• **Exercise description**
Beginning with the first line, please return the entries exactly through the line that contains "This screenshot has height=214, width=260.", and leave out all later lines.

• **Dataset content**
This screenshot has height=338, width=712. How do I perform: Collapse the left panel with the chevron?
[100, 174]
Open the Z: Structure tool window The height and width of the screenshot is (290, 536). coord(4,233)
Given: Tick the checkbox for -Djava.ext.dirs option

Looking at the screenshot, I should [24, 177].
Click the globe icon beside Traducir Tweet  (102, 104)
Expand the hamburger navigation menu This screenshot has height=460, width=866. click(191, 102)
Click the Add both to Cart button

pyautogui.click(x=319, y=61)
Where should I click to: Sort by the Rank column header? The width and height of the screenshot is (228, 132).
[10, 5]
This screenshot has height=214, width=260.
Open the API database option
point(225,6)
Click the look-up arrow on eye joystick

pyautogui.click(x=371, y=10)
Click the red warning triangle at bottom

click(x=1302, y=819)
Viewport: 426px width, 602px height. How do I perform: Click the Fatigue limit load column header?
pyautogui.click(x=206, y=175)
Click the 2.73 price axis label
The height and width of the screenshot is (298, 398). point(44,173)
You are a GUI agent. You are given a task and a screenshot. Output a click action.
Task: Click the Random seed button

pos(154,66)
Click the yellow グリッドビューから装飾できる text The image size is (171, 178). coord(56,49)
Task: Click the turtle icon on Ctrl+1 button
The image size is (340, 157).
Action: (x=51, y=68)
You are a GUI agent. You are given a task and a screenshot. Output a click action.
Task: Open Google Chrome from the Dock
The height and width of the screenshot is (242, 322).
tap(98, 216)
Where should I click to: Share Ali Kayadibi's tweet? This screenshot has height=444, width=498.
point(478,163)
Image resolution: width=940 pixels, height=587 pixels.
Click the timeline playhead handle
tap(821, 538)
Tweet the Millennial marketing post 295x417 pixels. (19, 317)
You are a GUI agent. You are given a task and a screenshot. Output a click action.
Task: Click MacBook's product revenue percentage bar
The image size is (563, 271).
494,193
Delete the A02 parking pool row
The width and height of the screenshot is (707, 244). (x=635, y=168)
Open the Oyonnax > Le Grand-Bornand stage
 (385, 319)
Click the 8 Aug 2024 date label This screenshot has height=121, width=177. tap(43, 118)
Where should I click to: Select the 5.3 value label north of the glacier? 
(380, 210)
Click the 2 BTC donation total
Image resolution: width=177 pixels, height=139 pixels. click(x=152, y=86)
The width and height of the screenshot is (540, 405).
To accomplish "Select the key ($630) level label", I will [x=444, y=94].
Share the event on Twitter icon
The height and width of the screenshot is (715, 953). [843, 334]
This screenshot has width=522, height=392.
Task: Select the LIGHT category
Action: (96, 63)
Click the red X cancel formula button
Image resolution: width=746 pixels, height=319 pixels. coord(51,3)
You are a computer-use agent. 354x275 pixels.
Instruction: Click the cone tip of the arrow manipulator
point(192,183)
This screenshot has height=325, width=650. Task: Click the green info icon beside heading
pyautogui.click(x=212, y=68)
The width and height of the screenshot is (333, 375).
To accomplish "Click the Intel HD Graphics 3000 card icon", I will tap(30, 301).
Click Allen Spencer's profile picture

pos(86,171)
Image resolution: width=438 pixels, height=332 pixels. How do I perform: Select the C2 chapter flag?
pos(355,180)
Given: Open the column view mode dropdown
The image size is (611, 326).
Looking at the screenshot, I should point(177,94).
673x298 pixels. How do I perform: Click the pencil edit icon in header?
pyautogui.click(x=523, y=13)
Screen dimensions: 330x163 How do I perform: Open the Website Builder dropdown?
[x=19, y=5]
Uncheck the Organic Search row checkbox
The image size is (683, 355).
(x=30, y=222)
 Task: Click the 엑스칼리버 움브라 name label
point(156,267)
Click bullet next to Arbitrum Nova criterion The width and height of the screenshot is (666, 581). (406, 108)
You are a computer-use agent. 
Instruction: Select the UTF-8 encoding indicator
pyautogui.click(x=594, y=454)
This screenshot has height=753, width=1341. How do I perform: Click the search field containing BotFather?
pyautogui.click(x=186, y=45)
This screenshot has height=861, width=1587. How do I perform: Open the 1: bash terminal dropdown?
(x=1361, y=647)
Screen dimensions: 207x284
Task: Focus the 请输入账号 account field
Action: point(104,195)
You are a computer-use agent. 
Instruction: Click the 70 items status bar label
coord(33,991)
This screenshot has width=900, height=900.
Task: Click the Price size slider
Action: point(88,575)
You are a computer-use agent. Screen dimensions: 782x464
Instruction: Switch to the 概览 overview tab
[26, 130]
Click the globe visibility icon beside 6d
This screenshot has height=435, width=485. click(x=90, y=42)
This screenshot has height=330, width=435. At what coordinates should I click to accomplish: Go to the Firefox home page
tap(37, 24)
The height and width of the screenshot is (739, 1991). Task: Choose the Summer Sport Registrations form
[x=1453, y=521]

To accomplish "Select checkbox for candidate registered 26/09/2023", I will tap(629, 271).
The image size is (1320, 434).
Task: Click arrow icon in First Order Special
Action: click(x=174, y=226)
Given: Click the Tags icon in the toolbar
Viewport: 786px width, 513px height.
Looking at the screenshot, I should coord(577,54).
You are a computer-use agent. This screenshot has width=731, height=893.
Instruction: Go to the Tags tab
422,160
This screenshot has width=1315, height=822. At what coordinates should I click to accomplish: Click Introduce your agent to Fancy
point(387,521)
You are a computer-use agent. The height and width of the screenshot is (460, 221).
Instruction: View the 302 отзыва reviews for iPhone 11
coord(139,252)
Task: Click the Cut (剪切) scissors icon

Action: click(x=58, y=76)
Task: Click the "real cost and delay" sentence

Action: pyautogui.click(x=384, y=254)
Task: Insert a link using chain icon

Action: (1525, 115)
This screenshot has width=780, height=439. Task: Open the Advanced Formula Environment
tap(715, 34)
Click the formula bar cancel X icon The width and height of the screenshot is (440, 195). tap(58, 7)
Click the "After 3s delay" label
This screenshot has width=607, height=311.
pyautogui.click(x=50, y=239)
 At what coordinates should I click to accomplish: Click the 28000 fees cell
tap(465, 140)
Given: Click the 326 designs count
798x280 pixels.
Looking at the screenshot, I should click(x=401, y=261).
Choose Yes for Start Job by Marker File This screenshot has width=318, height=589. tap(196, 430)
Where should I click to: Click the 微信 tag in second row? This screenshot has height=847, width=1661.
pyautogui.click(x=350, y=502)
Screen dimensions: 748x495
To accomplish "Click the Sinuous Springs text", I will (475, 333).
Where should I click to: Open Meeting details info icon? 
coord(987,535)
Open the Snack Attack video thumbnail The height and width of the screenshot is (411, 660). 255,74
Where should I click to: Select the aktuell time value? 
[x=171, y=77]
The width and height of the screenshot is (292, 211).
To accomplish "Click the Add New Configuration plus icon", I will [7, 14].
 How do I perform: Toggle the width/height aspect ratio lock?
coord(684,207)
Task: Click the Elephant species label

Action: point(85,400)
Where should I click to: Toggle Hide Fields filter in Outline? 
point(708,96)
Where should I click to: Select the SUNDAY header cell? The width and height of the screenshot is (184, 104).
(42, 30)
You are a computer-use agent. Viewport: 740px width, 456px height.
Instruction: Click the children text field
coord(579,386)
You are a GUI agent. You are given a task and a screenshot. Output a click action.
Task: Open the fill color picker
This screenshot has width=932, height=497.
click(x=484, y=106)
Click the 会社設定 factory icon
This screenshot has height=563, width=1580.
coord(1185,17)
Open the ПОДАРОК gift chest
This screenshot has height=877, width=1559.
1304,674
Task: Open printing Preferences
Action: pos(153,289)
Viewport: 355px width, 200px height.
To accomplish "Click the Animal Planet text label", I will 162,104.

• **Your solution**
This screenshot has height=338, width=712. How do I perform: Collapse the left panel with the chevron?
[100, 174]
Open the Z: Structure tool window The height and width of the screenshot is (290, 536). coord(4,233)
Given: Tick the checkbox for -Djava.ext.dirs option

Looking at the screenshot, I should [24, 177].
Click the globe icon beside Traducir Tweet  (102, 104)
Expand the hamburger navigation menu This screenshot has height=460, width=866. click(191, 102)
Click the Add both to Cart button

pyautogui.click(x=319, y=61)
Where should I click to: Sort by the Rank column header? The width and height of the screenshot is (228, 132).
[10, 5]
This screenshot has height=214, width=260.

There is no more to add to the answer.